Cone argues that blues’ focus on bodily experience and pleasure is inseparable from Black American spirituality. The body and soul are not separate as they are in European Christianity.
People who have not been oppressed physically cannot know the power inherent in bodily expressions of love. That is why white Western culture makes a sharp distinction between the spirit and the body, the divine and the human, the sacred and the secular. White oppressors do not know how to come to terms with the essential spiritual function of the human body. But for Black people the body is sacred, and they know how to use it in the expression of love.
Adam Gussow’s book Beyond the Crossroads: The Devil and the Blues Tradition points out that because gospel sounds so bluesy, it was itself a controversial stylistic development in Black church music. Its resemblance to blues was not lost on the blues musicians who were targets for disapproval by the church. Gussow quotes the musician Jack Owens: “Well, that’s what they called it all the time, the devil’s music, but I have heard ’em make notes on the guitar, and the preacher take that note and start off with it in the church behind the pulpit. And go on and preach. … That was a blues note.”
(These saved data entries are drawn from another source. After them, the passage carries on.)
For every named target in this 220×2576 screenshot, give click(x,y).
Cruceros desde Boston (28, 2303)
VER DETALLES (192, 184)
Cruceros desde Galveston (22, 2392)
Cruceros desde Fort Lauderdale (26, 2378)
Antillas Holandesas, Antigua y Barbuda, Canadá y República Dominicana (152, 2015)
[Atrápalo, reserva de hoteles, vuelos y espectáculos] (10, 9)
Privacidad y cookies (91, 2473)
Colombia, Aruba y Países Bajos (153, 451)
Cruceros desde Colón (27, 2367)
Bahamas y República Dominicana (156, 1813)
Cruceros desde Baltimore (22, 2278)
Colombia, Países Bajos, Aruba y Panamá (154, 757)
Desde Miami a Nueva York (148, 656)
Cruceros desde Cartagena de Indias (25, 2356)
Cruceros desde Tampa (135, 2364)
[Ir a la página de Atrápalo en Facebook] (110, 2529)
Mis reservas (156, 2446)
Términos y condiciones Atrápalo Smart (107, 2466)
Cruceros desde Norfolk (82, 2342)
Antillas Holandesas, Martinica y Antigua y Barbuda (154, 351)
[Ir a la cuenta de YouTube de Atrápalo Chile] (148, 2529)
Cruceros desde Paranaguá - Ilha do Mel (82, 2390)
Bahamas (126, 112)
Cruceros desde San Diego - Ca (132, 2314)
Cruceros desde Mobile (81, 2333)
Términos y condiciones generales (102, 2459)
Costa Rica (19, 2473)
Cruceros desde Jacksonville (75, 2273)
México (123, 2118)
Most blues musicians were raised in the church, and some were very close to it. John Lee Hooker’s father was a Baptist minister who called his son’s guitar “the Devil.” He let John Lee have the guitar, but made him keep it in the barn and wouldn’t let him bring it into the house. Hooker wrote a great blues song about hell.
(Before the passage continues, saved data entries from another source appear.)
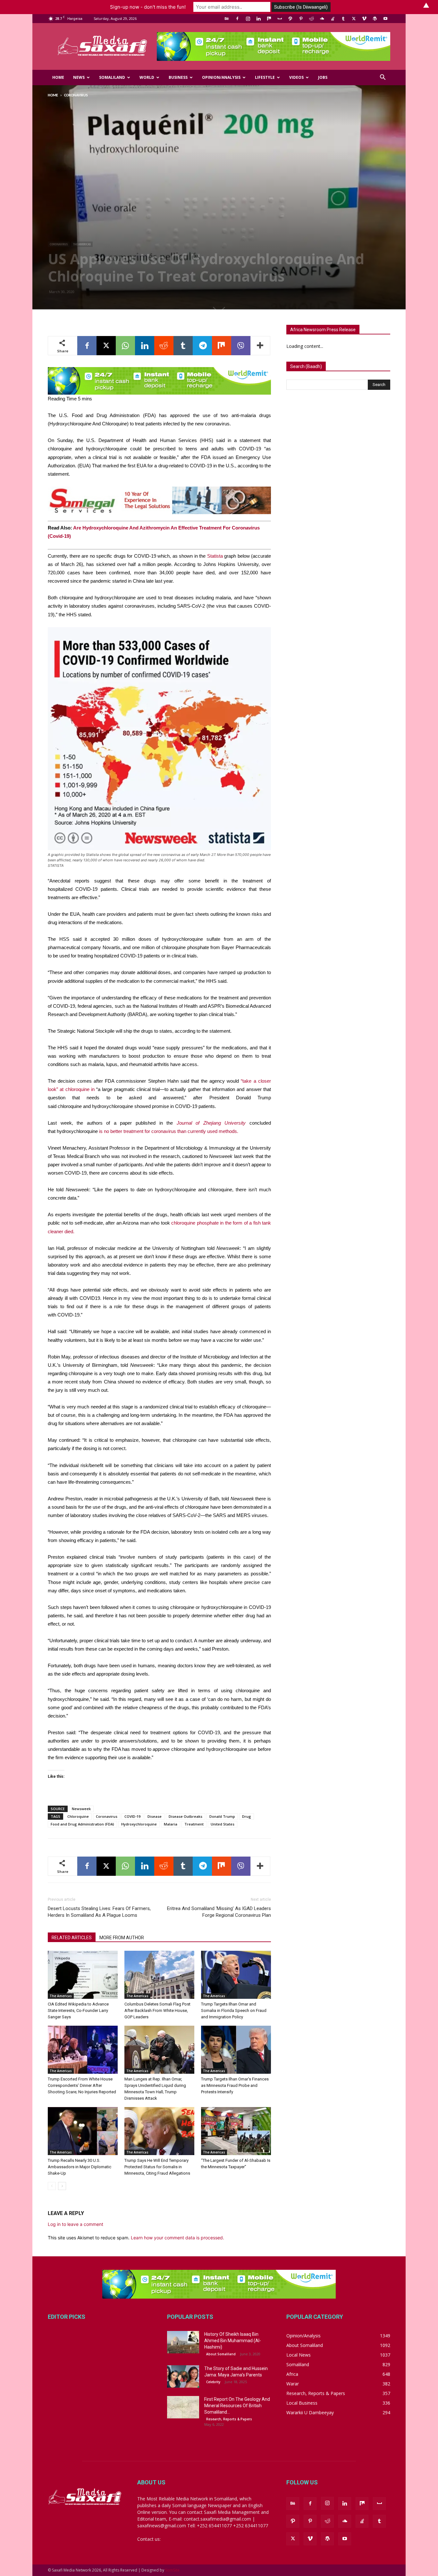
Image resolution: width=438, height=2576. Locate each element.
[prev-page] (52, 2186)
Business (178, 77)
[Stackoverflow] (332, 18)
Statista (215, 556)
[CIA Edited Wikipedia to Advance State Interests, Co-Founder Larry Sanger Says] (83, 1975)
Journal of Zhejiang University (211, 1123)
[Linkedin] (258, 18)
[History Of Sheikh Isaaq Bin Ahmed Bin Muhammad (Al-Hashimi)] (183, 2342)
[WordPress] (375, 18)
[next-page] (62, 2186)
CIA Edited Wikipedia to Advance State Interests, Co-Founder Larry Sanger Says (78, 2010)
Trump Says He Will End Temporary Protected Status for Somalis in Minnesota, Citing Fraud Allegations (157, 2167)
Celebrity (213, 2382)
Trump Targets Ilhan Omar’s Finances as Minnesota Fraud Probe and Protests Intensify (235, 2085)
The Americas (82, 244)
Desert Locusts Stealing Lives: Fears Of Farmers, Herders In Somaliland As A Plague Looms (99, 1912)
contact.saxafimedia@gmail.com (195, 2539)
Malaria (170, 1824)
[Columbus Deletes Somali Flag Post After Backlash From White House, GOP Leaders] (159, 1975)
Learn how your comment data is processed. (177, 2237)
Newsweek (81, 1808)
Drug (246, 1816)
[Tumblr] (343, 18)
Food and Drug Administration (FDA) (82, 1824)
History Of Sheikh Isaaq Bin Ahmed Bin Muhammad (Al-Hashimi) (232, 2341)
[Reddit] (311, 18)
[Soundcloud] (322, 18)
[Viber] (240, 345)
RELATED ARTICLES (72, 1937)
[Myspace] (279, 18)
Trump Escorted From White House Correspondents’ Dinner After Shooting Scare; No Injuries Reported (82, 2085)
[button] (382, 78)
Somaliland (112, 77)
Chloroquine (78, 1816)
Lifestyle (265, 77)
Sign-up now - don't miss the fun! (148, 7)
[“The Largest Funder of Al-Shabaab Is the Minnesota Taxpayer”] (236, 2131)
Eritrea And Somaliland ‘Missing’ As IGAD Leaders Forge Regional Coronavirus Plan (219, 1912)
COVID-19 (132, 1816)
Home (58, 77)
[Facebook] (237, 18)
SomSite (172, 2570)
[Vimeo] (364, 18)
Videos (296, 77)
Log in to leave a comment (75, 2224)
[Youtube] (385, 18)
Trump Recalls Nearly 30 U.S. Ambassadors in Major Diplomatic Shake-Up (79, 2167)
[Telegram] (202, 345)
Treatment (194, 1824)
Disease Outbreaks (185, 1816)
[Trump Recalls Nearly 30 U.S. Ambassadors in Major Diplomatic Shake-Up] (83, 2131)
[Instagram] (248, 18)
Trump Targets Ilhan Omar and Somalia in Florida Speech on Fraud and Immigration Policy (233, 2010)
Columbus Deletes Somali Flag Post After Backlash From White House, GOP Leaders (157, 2010)
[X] (353, 18)
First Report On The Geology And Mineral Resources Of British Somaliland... (237, 2406)
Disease (154, 1816)
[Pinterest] (301, 18)
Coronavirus (59, 244)
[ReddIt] (163, 345)
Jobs (322, 77)
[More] (260, 345)
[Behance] (227, 18)
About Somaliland (221, 2354)
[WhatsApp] (125, 345)
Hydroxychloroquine (139, 1824)
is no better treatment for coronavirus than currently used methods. (168, 1131)
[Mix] (269, 18)
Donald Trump (222, 1816)
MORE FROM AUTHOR (121, 1937)
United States (222, 1824)
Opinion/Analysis (221, 77)
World (146, 77)
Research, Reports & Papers (229, 2419)
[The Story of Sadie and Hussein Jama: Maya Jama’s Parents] (183, 2376)
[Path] (290, 18)
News (79, 77)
He also performed religious songs in the same style as his blues material, like this recording of “Ezekiel Saw The Wheel” – thank you to Wenatchee the Hatchet for pointing me to this recording.
Gussow cites Angela Davis’ book Blues Legacies and Black Feminism, in which she argues that blues’ preoccupation with sexual love was an expression of the new personal freedoms that Black Americans enjoyed post-Emancipation period. While their material circumstances were not much improved, at least they could control their own personal relationships, and blues celebrated that revolutionary change. Gussow recognizes the truth of that statement, but he also points out that blues often describes sexuality as
an unstable, antagonistic relationship between two freely choosing sexual subjects, a zero-sum game in which one or the other participants, often as not, ends up in thrall to insatiable desire, murderous jealousy, an aching sense of loss, or ontological confusion about the maddeningly fickle ‘devil or angel’ who has cast the singer into a hell on earth… Blues is the devil’s music, in this respect, because the devil is the avatar of ungovernable sexuality, an evil spirit that incites private heartbreak and public mayhem.
Son House apparently referred to his junk as “the devil.”
What does all of this mean for listening to and understanding Aretha? How much of the devil is there in her gospel music? My own emotional reaction to listening to her sing gospel is the same as my experience listening to her sing R&B (though I’m sure it felt different hearing her in a church.) Is she singing gospel like the blues, or is all of her blues material secretly gospel? I am definitely feeling the spirit when I listen to her, but what spirit? Aretha’s? Her ancestors? The Holy Spirit? The orishas? My own ancestors? All of the above?
Another question: what is our responsibility as musicians in response to this music? Should we try to imitate it? Or do we just marvel at it? For myself, the answer is that paying close attention to Aretha is its own reward, and it’s good practice for paying attention generally. I have no aspiration to sing like her or to try to otherwise sound like her, but I do want to be as expressive as her, to have her clarity and depth of feeling. I doubt I ever will, but I can make the effort at least.